Sylvia Plath was thirty-years-old when she died. This is a sobering fact I have only just learned, having googled her to directly reference her fig tree analogy.
When I lie awake at night, I often think of the fig tree she described in the Bell Jar. Of all of the opportunities and the paralysing fear over picking one of them.
Somewhat fittingly, I have started to write this post several times, each with a different slant, only to scrap my words and start again. I almost scrapped the idea in its entirety, worried that not being able to select and follow a narrative was a sign that the whole thing wasn’t going to work.
Here’s a fun fact: life has many narratives. That’s the whole point!
I always felt like the fig tree analogy spoke to a deeper truth but from my perspective now, as a thirty-year-old myself, I actually feel there’s a lie at the core of it: “Choosing one meant losing all the rest.”
NO!
Choosing means choosing and nothing more. You can change direction down the road.
Changing direction is normal.
Changing direction can be the best thing ever.
Turning down one opportunity might mean it is gone and will never be open to you again but for every turn-off you miss, there is a literal infinite number of others and THAT’S OKAY. In many cases, that’s actually fantastic. Revel in the freedom of this knowledge.
Missed opportunities are not the end of the world, friend. I wish to god someone had sat me down ten years ago and told me that.
Ten years ago, I tortured myself in trying to decide what to do with my life. I knew my university course wasn’t working out; that I had picked the wrong path. What I didn’t know was what the right path was, much less how to get onto it. Looking back on it now, it all seems so melodramatic, but I genuinely thought I had ruined everything. EVERY SINGLE THING EVER. But I was only twenty. Twenty is so young. Hell, most forty-year-olds still have most of their lives still in front of them these days.
I wanted everything – to be an author and an artist and an academic. I wanted to travel. To settle down but not be tied down. To be independent and also have children and pets relying on me. All of this left me feeling ill. Indecision over it indeed left me precisely nowhere. How could I possibly have it all?
Well, the key as I discovered, is that I (A) didn’t really need all that to be happy and (B) it actually was possible to engage in many opposing things because there was no requirement to do them all at the same time.
You can have your cake and eat it, just not simultaneously. Knock yourself out and put it on a display platter for a while. Stare at it. Salivate over it. Then eat it.

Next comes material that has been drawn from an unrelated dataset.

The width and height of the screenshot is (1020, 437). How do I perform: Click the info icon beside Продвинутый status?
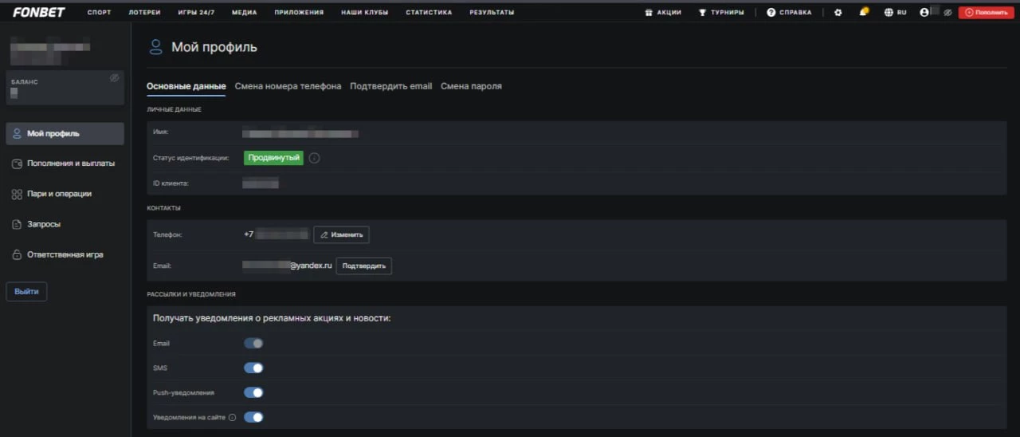pos(314,158)
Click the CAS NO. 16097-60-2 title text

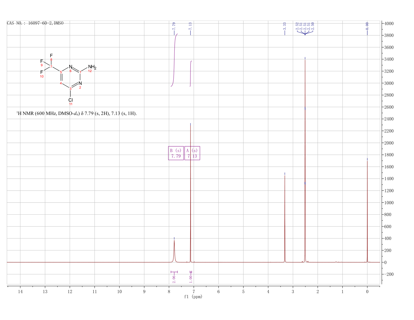(35, 23)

Then you can always buy some more. Did you ever think of that?
Do you ever find yourself standing in the treat aisle, torn between crisps and chocolate? You want both but won’t allow yourself to indulge quite that much. After much deliberation, you go for the option you always choose because it’s somehow mentally easier to do the thing you’ve always done.
If I might suggest something radical: put zero thought into the decision at all, knowing that whatever you buy today you can get the opposite of tomorrow. Then get the other option tomorrow. Go on, do it! What are you actually scared of?
I am trivialising things here on purpose because, in the grand scheme of things, so little of this stuff actually matters. If you bought both the chocolate AND the crips, the world wouldn’t end.
This advice goes out to my past self as well as anyone else listening along:
- Experiment with new things
- Don’t wait around for the ‘right decision’ to jump out at you
- There is often no single right decision
- While you’re trying to make a big life choice, be busy doing something else
I once heard someone say that the career ladder is less like a ladder and actually more of a jungle gym. This has always stuck with me. There is not a single way to the top and the top might not actually be where you want to end up, anyway. You can jump from one part to another. You can go from climbing to sliding. YOU CAN FALL and it will all be okay.
My number one piece of advice for life? Just bloody well live it already – in any and all of the ways you see fit – and do not, for the love of god, sit starving under an effing fig tree.